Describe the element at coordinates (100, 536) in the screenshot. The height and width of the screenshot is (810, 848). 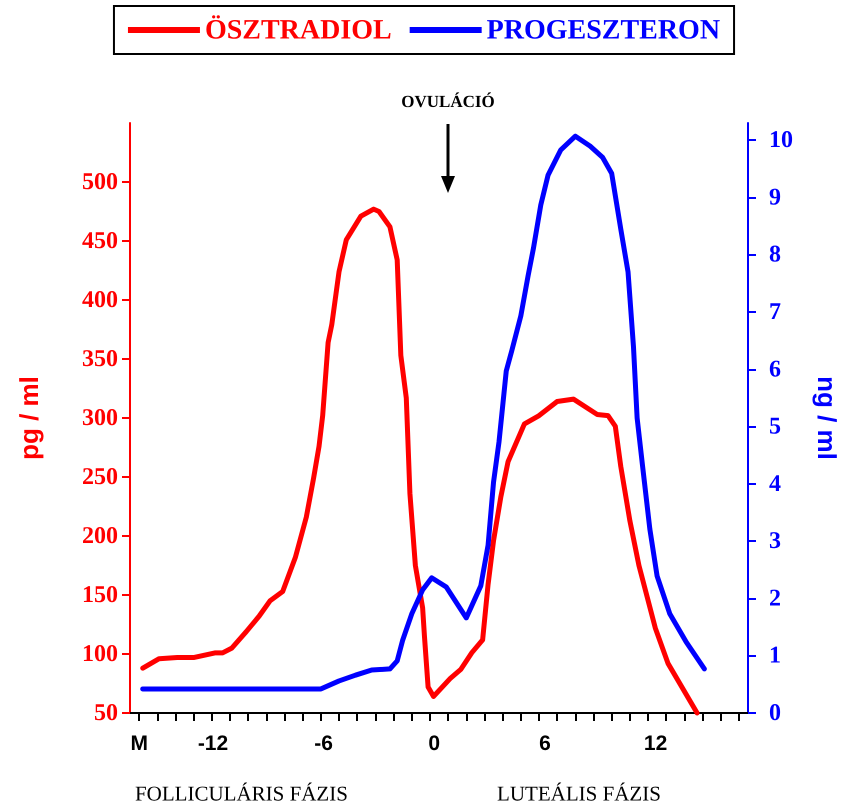
I see `y-tick-label: 200` at that location.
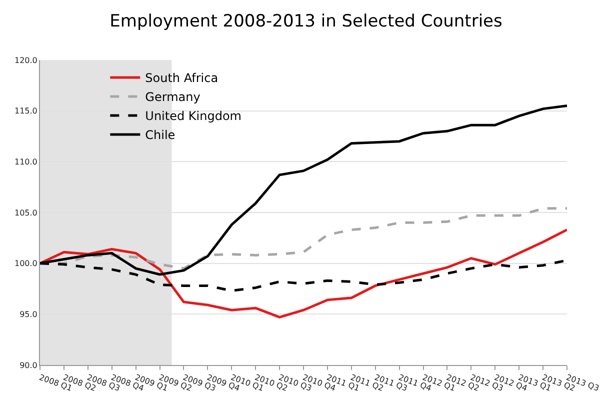 This screenshot has width=612, height=411. I want to click on y-tick-label: 105.0, so click(26, 213).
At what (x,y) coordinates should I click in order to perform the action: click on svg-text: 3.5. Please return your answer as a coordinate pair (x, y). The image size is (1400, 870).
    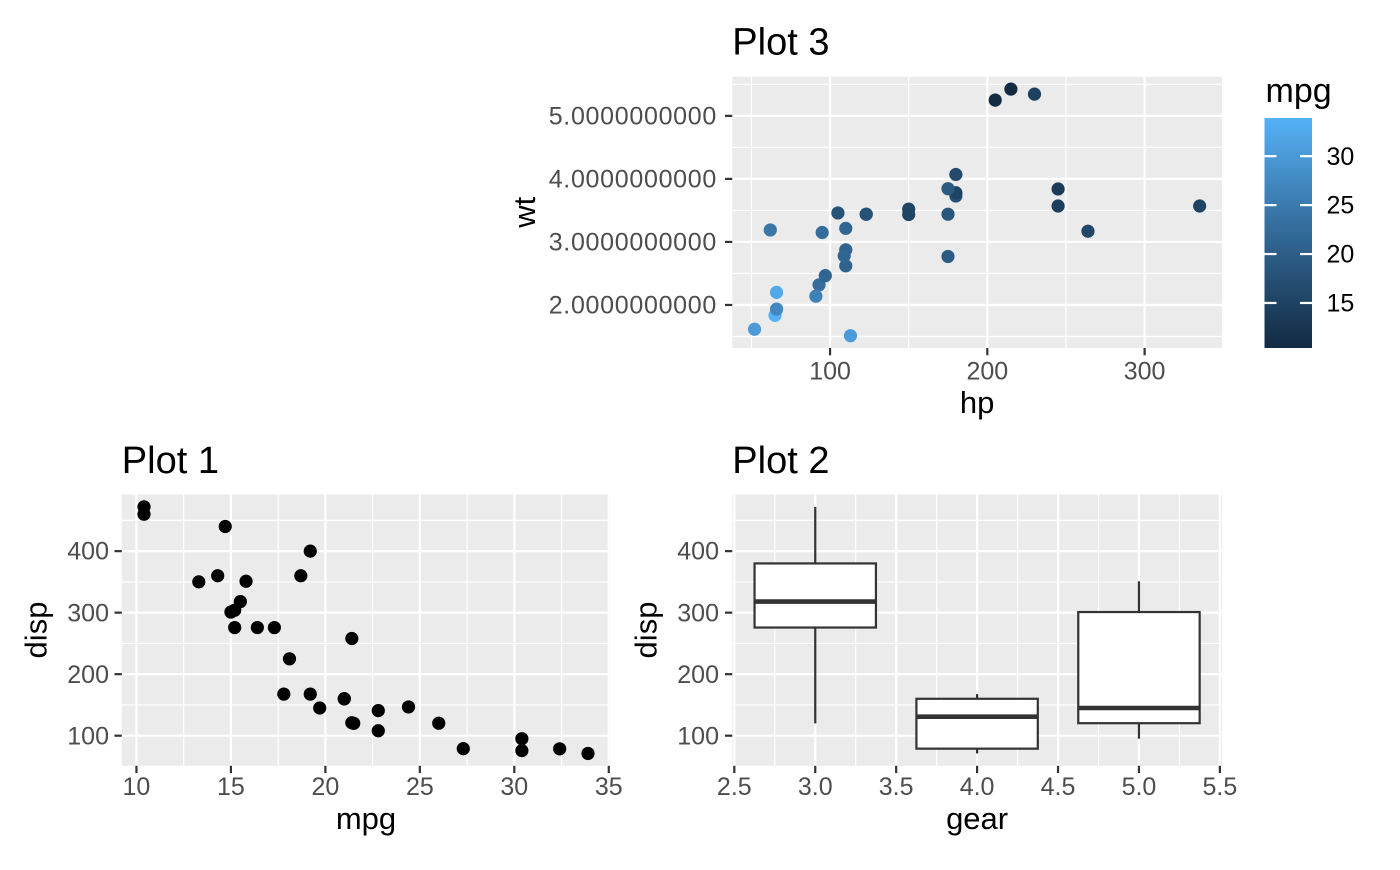
    Looking at the image, I should click on (896, 787).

┄┄┄┄┄┄┄┄┄┄┄┄┄┄┄┄┄┄┄┄

Assigned task: Rewrite every line of the items above as a numbered list, skipping any blank lines and leaving out the pictures.

Written answer:
1. Describe the element at coordinates (100, 536) in the screenshot. The height and width of the screenshot is (810, 848). 
2. I see `y-tick-label: 200` at that location.
3.  This screenshot has width=612, height=411. I want to click on y-tick-label: 105.0, so click(26, 213).
4. At what (x,y) coordinates should I click in order to perform the action: click on svg-text: 3.5. Please return your answer as a coordinate pair (x, y). The image size is (1400, 870).
5.     Looking at the image, I should click on (896, 787).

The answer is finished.